I had read that the group would be incorporating a guitar-synth on the next album. I also had heard that Bruce Dickinson wanted to take a different direction and do an acoustic album. What really got me interested was that Adrian Smith was going to take a lead role in some of the songwriting. With having a hand writing songs such as "The Prisoner," "The Flight of Icarus," "22 Arcacia Avenue," and "2 Minutes to Midnight," I couldn't wait!

I managed to pick up the cassette on the release date, and was again impressed by yet another Derek Riggs masterpiece. I know I missed out on the album art detail with the cassette, but records were well on their way out at this time, and I wanted to listen to this album on the way home. Those that have the album can see all the little jokes on neon signs and in the storefront windows.

My first impression? I was under-whelmed. The opener "Caught Somewhere in Time" fell somewhat flat -- I just couldn't get into the guitar synths. At that time, some of the other songs seemed like throwaways -- "Heaven Can Wait," "Deja Vu," "The Loneliness of the Long Distance Runner," and "Alexander the Great" really didn't do much for me. To me, Adrian Smith's songs were by far the strongest on the album. "Wasted Years" and especially "Sea of Madness" and "Stranger in a Strange Land" really showcase some fine songwriting skills.

I think the album as a whole was a letdown to me because it seemed somewhat uninspired and lacked direction. It wasn't until years later that I learned there were some creative differences within the band at that time that might have affected the material. I also looked at "Alexander the Great" as an attempt to recapture the lyrical magic of Powerslave's "Rime of the Ancient Mariner." Musically, it's interesting, but lyrically, it fell flat. Coleridge's epic poem translated much better to music than Plutrarch's history.

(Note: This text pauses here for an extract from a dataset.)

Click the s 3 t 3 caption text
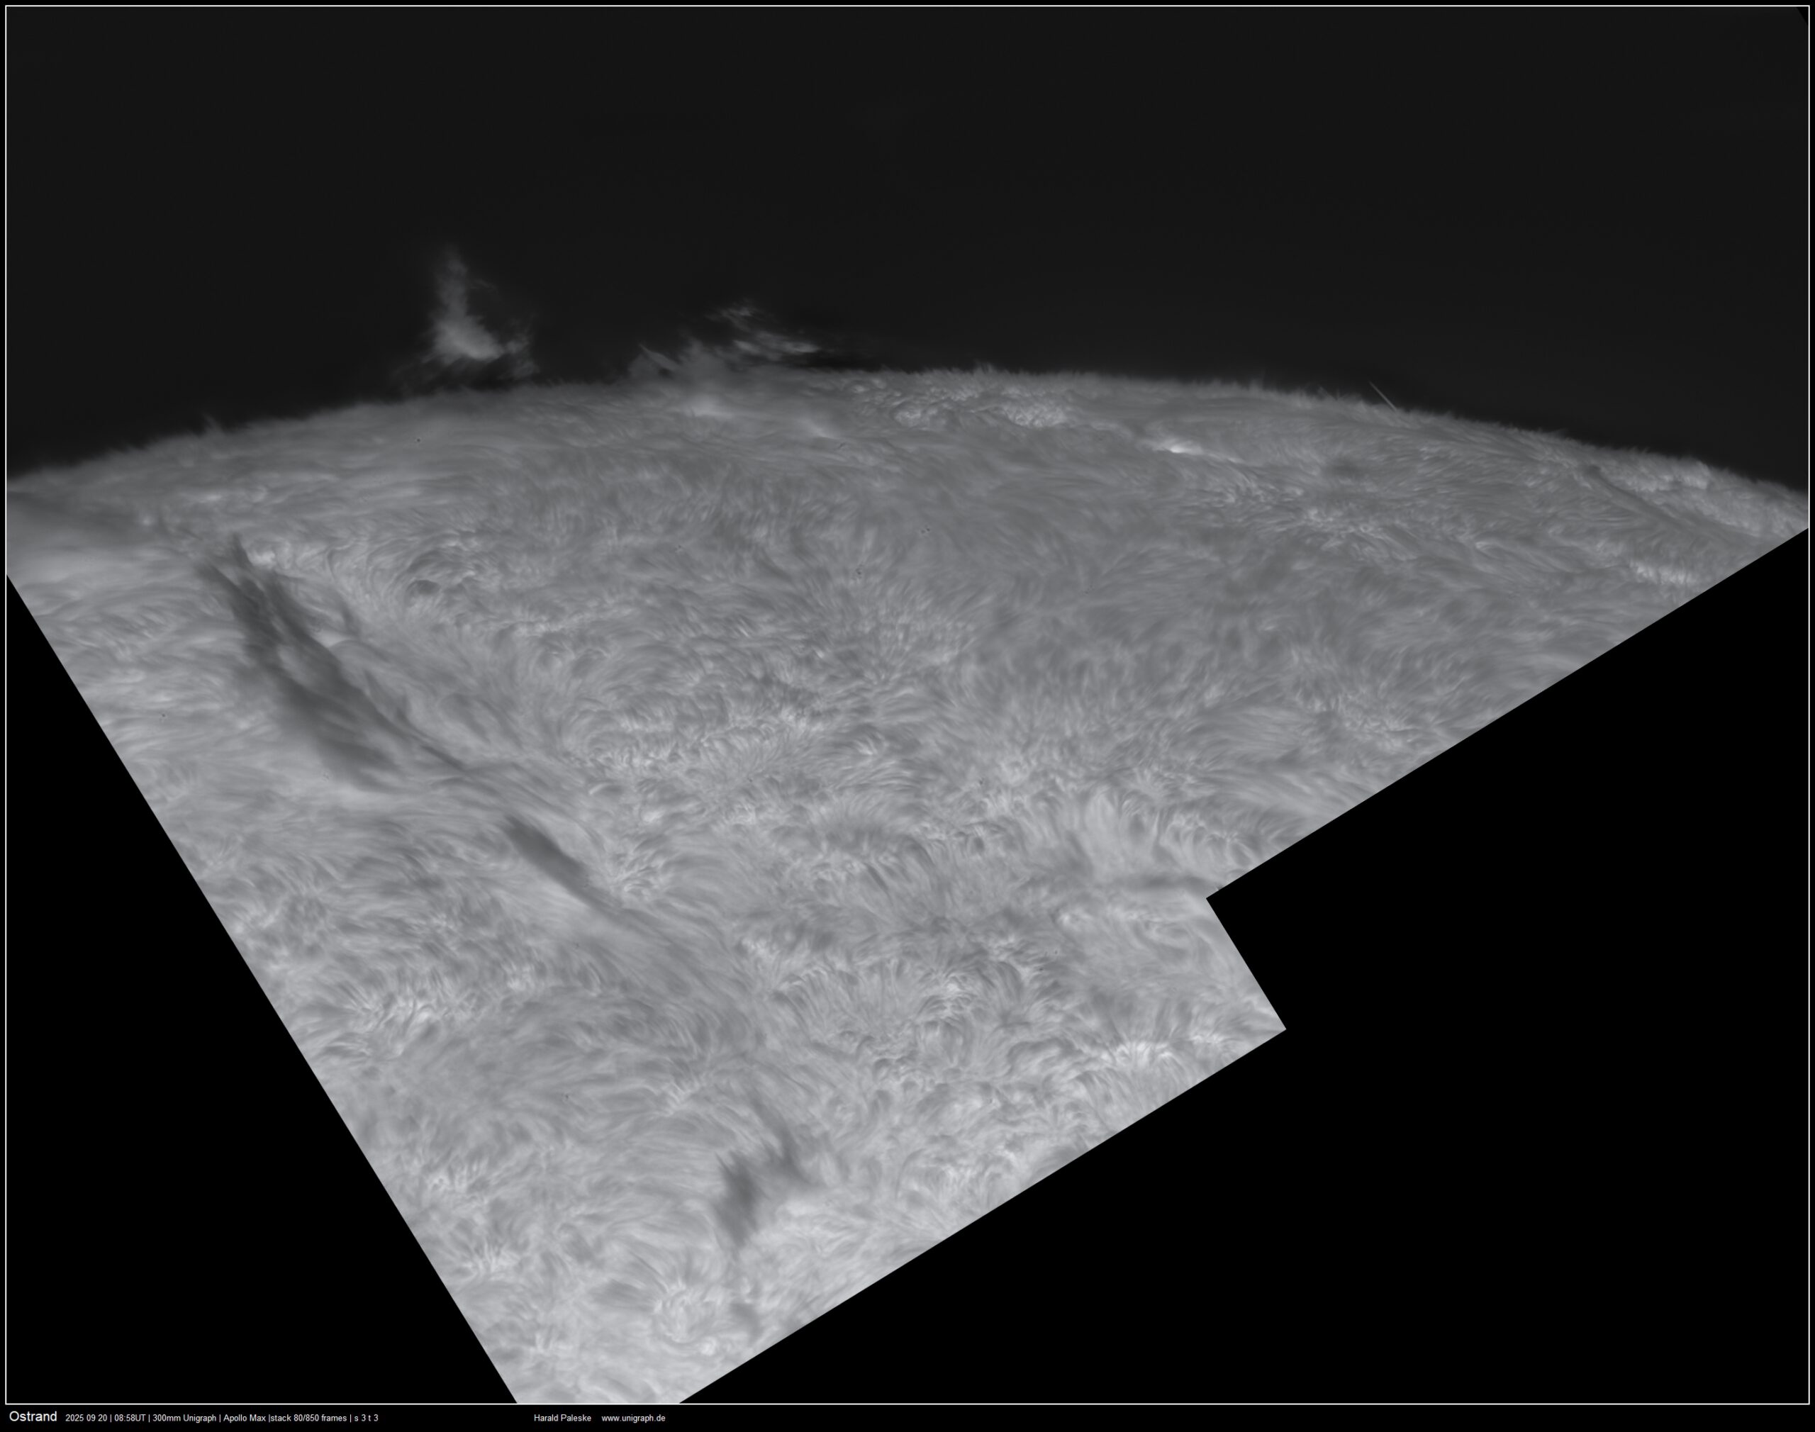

But time has a way of putting things in perspective; and looking back at this album, knowing what was going on within the band at this time, and hearing the music again after all those years, I find I enjoy listening to the whole thing. I still think Adrian's songs are the strongest, but I have a new appreciation for those songs I kicked to the curb back in '86. I will even go as far as saying musically they've rarely been in better form on an album.

1986/87's Somewhere on Tour concert was spectacular -- probably better than the World Slavery Tour by a hair. Flying spaceships, Bruce's pulsing neon-tube vest, and a robot Eddie...what's there not to like? I found the SIT songs translated very well live -- even with the synth guitars. I remember Adrian and Dave performing a really cool guitar-duet they called "Walking on Glass." A top notch show.

For me, this one ranks three and a quarter stars. Almost four, but not quite.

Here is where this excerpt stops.